--- Selection ---
━━━

Court name
HC: Land Division (Uganda)
Judgment date
9 September 2016

Tinkasimire v Bigodi Growers Co-operative society (HCT-01-LD-CA-2013/32) [2016] UGHCLD 19 (09 September 2016);

Cite this case
[2016] UGHCLD 19

THE REPUBLIC OF UGANDA

IN THE HIGH COURT OF UGANDA AT FOR PORTAL

HCT – 01 – LD – CA – 0032 OF 2013

(Arising from FPT – 00 – CV – CS – 0018 of 2008)

 

BULASIYO TINKASIMIRE BYOMA.......................................................APPELLANT

VERSUS

BIGODI GROWERS CO-OPERATIVE SOCIETY ...............................RESPONDENT

 

BEFORE: HIS LORDSHIP HON. JUSTICE OYUKO. ANTHONY OJOK, JUDGE

 

Judgment 

This is an appeal against the decision of His Worship John Kategaya Senior Magistrate Grade one delivered on 11th July 2013 in Kamwenge.

Brief facts

The Respondent a Registered Community Based Organisation instituted a Civil Suit against the Appellant for a declaration that she was the rightful occupant of the suit land, order of permanent injunction restraining the Appellant and his agents from trespassing on the suit land, general damages, and costs of the suit.

That the Respondent received the suit land from Toro Kingdom in 1957, took occupation, utilized and/or developed the same continuously by cultivating thereon and built a store for produce. That the Respondent does not dispute that the suit land forms part and partial of registered land compromised in Toro Block 9 Plot 1 in the names of Toro Kingdom.  That the dispute arose in 2004 when the Appellant cut down the Respondent’s trees claiming the suit land belonged to him.

━━━

--- Extracted data ---
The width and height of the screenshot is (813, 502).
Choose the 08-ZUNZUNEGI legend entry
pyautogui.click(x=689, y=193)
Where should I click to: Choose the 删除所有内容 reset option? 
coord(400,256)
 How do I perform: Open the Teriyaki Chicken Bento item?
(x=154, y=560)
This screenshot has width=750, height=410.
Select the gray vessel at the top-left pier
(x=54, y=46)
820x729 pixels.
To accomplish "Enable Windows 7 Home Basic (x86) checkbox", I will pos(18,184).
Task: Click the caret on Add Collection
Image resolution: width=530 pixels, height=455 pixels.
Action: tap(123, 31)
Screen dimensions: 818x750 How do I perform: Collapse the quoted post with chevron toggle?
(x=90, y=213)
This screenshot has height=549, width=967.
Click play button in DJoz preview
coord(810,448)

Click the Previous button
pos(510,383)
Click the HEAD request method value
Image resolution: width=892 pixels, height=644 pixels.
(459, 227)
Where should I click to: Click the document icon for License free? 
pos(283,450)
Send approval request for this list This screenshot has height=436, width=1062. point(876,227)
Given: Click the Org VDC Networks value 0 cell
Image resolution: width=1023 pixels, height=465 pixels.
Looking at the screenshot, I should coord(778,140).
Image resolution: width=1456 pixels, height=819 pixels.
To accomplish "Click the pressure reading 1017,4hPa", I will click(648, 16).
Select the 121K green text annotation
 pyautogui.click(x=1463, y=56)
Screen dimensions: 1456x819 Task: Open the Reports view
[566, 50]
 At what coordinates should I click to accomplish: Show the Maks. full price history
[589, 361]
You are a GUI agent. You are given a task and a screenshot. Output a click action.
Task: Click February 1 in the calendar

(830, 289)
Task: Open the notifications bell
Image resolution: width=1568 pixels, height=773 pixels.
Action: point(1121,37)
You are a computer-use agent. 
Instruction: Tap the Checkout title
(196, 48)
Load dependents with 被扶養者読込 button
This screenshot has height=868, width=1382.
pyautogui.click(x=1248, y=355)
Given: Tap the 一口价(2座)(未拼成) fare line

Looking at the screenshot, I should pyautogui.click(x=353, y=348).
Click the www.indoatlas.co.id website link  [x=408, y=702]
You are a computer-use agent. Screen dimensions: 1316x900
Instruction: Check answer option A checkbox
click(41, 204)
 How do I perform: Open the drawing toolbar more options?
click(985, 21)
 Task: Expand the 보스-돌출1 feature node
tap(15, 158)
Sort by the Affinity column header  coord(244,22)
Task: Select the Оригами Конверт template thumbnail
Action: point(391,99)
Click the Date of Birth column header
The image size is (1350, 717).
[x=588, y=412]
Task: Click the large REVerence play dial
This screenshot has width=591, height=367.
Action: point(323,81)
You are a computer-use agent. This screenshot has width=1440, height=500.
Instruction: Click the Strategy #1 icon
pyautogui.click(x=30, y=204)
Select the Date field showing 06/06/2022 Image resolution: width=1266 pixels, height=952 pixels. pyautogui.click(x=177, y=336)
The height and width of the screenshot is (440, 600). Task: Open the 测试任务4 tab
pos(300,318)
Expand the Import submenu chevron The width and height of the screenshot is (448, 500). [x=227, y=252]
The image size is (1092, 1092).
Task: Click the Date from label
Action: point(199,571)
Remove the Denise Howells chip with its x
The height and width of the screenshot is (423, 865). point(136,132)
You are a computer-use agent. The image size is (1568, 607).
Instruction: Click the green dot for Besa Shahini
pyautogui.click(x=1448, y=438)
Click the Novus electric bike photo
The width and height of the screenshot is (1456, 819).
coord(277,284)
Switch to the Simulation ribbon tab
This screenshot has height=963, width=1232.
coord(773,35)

━━━

--- Task requirements ---
1. Decide whether each statement agrees with the Uganda land judgment, answering yes or no and quoting the words of the judgment that settle it: (a) The respondent received the suit land from Toro Kingdom in 1957. (b) The dispute began in 2008. (c) The respondent denies that the suit land is part of the registered land in Toro Block 9 Plot 1.
2. Carry the Uganda land judgment forward from its final sentence, writing the next part.
The items were taken from a different source than the judgment.

--- Task results ---
1.
(a) Yes: "the Respondent received the suit land from Toro Kingdom in 1957"
(b) No: "the dispute arose in 2004"
(c) No: "the Respondent does not dispute that the suit land forms part and partial of registered land"

2.
On the other hand the Appellant contended that he was the lawful owner of the suit land having acquired the same in the early 1950’s from Toro Kingdom and took immediate physical occupation, cultivated and developed the same. That sometime in the late 1950’s while the Appellant was away in Kamwenge on official duty as the then Kingdom Parish Chief, the Respondent, its agents, employees, servicemen or workmen trespassed onto the Appellant’s land. That in 1959 or there about the Respondent vacated the Appellant’s land after he had lodged a complaint to the County Chief. That since then the Appellant had enjoyed quiet possession of the suit land until 2004 when the Respondent started to re-claim the suit land again.  

Issues for determination at the lower Court were;

  1. Whether the Plaintiff is a lawful or bonafide occupant on the suit land?
  2. Whether the Defendant trespassed/whether the Defendant is a trespasser on the suit land?
  3. What remedies are available to the parties?

Court visited the Locus-in-quo and made observations that are on record. Court found that the Respondent was the rightful occupant of the suit land, and a bonafide occupant, the Appellant was a trespasser, and damages to a tune of UGX 1,000,000/= were awarded and costs against the Appellant.

The Appellant being dissatisfied with the decision of the trial Magistrate lodged this appeal whose grounds are;

  1. That the Learned trial Magistrate erred in law and fact when he held that the Respondent is a bonafide occupant on the suit land and that the suit land belongs to it.
  2. That the Learned trial Magistrate erred in law and in fact when he held that the Appellant was a trespasser on the suit land.
  3. That the Learned trial Magistrate did not properly evaluate the evidence on record thereby arriving at an erroneous decision which caused a miscarriage of justice.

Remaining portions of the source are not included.